In a grainy Polaroid,

my face – round, wet,

Caspian shore behind me.

Death, distant.

Mother sunbathes

in a now-banned bikini.

Father, elsewhere. Summer of ’75.

The Shah’s gaze

glows from my grandmother’s mantle.

Later, in America, Father says:

We should have left sooner.

Now he rests in Newport Beach – 

a grave I never visit.

These days, Mother sprawls

on the sofa, voice brittle:

Bury me beside him.

In her yard of bare lemon branches,

no bird sings in the mulberry.

My shoulders ache with age

and rain taps its litany.

On the lawn, a whale’s mouth

shines.

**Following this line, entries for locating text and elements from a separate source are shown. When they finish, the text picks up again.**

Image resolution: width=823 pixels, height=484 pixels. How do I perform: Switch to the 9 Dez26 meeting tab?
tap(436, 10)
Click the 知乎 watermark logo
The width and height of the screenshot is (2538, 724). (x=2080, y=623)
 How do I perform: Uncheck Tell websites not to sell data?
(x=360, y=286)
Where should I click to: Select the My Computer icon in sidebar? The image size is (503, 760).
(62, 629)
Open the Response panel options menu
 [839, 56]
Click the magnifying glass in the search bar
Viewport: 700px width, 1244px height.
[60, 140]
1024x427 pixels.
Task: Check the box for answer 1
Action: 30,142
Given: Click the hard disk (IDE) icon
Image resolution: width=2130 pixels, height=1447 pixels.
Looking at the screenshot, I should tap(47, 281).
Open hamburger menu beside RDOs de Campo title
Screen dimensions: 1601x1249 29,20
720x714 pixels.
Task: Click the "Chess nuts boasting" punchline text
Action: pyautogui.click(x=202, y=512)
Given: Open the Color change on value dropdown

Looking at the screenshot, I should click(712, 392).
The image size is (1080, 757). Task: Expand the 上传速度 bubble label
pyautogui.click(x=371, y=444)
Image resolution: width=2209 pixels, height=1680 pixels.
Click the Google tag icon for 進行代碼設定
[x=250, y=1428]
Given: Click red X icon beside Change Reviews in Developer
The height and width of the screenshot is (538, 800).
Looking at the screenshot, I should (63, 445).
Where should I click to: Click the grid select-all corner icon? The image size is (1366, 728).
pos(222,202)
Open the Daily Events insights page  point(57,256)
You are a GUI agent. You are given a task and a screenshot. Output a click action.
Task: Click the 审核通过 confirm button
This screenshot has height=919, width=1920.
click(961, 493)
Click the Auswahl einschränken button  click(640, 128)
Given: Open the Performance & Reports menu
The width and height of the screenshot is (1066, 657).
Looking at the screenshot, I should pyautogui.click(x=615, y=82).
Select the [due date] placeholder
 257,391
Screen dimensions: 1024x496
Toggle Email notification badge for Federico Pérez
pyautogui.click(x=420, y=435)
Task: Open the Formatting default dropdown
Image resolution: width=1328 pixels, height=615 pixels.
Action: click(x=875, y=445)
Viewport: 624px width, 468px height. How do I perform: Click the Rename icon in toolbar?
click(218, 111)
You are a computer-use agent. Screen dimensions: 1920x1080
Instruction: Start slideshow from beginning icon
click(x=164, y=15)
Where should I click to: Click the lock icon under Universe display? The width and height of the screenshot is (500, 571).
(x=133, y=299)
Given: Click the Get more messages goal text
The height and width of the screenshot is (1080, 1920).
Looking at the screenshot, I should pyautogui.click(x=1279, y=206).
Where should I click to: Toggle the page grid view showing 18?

I am Jonah, taken whole.

Inside its belly’s night,

I beg: Bring me to light.

Poetry

21 February 2026


Leila Farjami is an Iranian-American poet and psychotherapist. Her debut poetry collection, Daughter of Salt – an Editor’s Selection at Trio House Press – is forthcoming in July 2026. She is the recipient of The Iowa Review Award in Poetry (2025), The Cincinnati Review’s Schiff Award in Poetry (2024), and PEN America’s Emerging Voices Fellowship (2025). Her work has been recognized as a finalist for the Prufer Poetry Prize from Pleiades, the Trio House Press Award, the Perugia Press Prize, and Southern Indiana Review's Michael Waters Poetry Prize. She has also been nominated for a Pushcart Prize and Best of the Net. Her poems have appeared or are forthcoming in Ploughshares, The Iowa Review, Pleiades, Swamp Pink, AGNI, The Cincinnati Review, The Mississippi Review, Southern Indiana Review, Southern Humanities Review, and in anthologies from Sundress and Guernica Editions, among others. She lives in Los Angeles.